Tenant anti-spam policies are not applied because the email flowing into Teams via a channel address doesn’t go through the standard routes. This is a good reason to restrict inbound email to channels to specific SMTP domains.
Hi Tony
Is there a way where you can email the teams channel (the sender email and subject is identical) and it handled in the same conversation?
As it is now, every time i email the channel it generates a new conversation.
Thanks
Do you mean can you reply to a channel conversation rather than starting a new conversation? If so, no. The reason is that the email client has no knowledge of the Teams thread (conversation) and can’t pass that information through the connector to Teams.

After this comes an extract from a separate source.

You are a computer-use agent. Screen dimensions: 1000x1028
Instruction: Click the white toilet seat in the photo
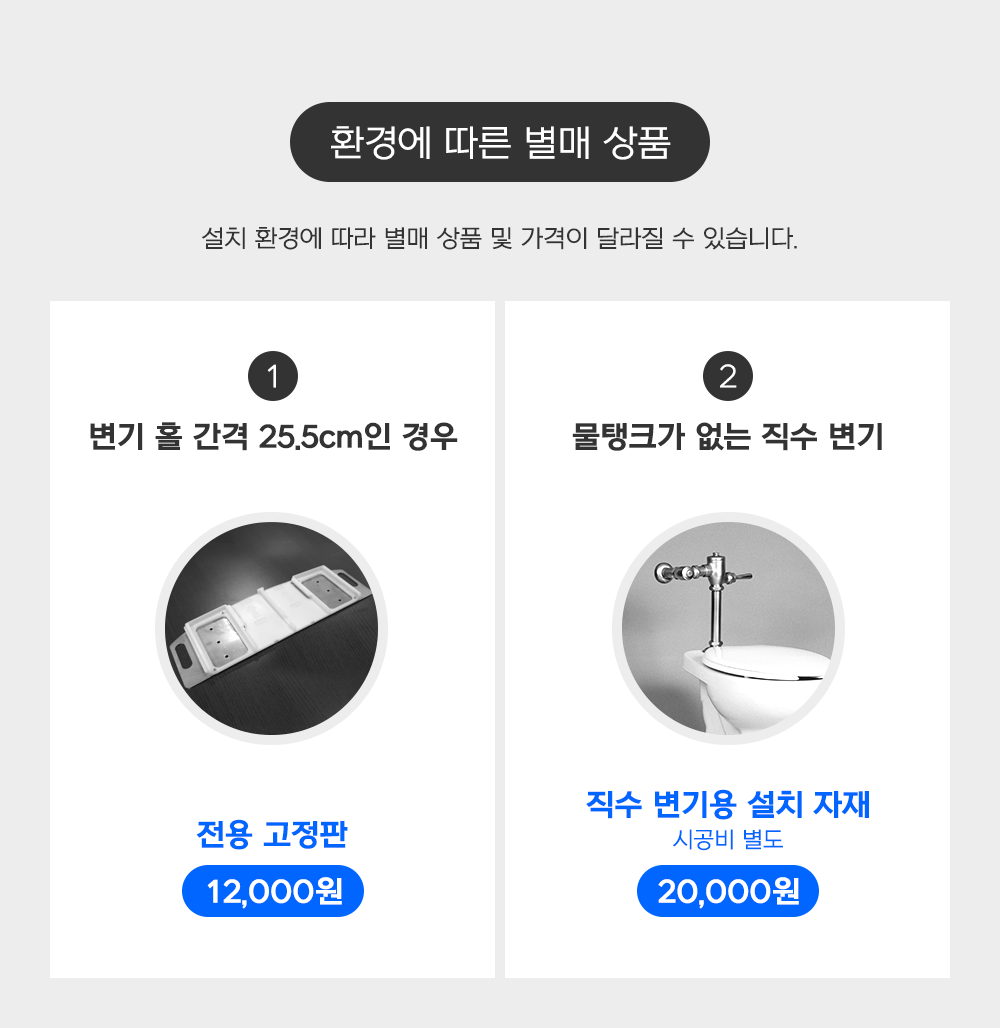764,662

Yes that’s what i mean Tony.
I figured it wasn’t possible, even though the subject is identical.
Thanks for the reply.
Hi Tony,
I have noticed that some non-alphanumeric characters in the email’s subject appear to be stripped out of the corresponding eml file name at the time of creation in the channel folder. Do you happen to know if all non-alphanumeric characters get stripped or if there are some that slip through? We have been using some characters as delimiters in email subjects previously but this doesn’t work with the eml files now!
Kind regards,
Aidan
What kind of characters are stripped? This might be a result of the way messages flow to a hidden mailbox and are then picked up by a connector. I haven’t noticed issues in the past but I suspect I have never used the kind of characters you might be using.

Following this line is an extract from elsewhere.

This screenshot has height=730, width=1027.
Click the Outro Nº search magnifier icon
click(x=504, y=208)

Is there a way to remove the message out of the EmailMessages folder in files and only put the attachments into the files?
Not without doing some programming. I imagine that you could use the SharePoint PnP library to find and remove the copies of the email messages.
Thanks Tony appreciate the response
I’ve been trying to replace user-managed 365 groups with Team channels for email distribution. The issue I have with doing this is that emails sent to the channel email address only show up in the channel conversations, not in member inboxes. Is there a way to have emails that are sent to the channel address delivered to member’s email addresses?
Only by including the users as addressees for the message. A channel email address is not a distribution list.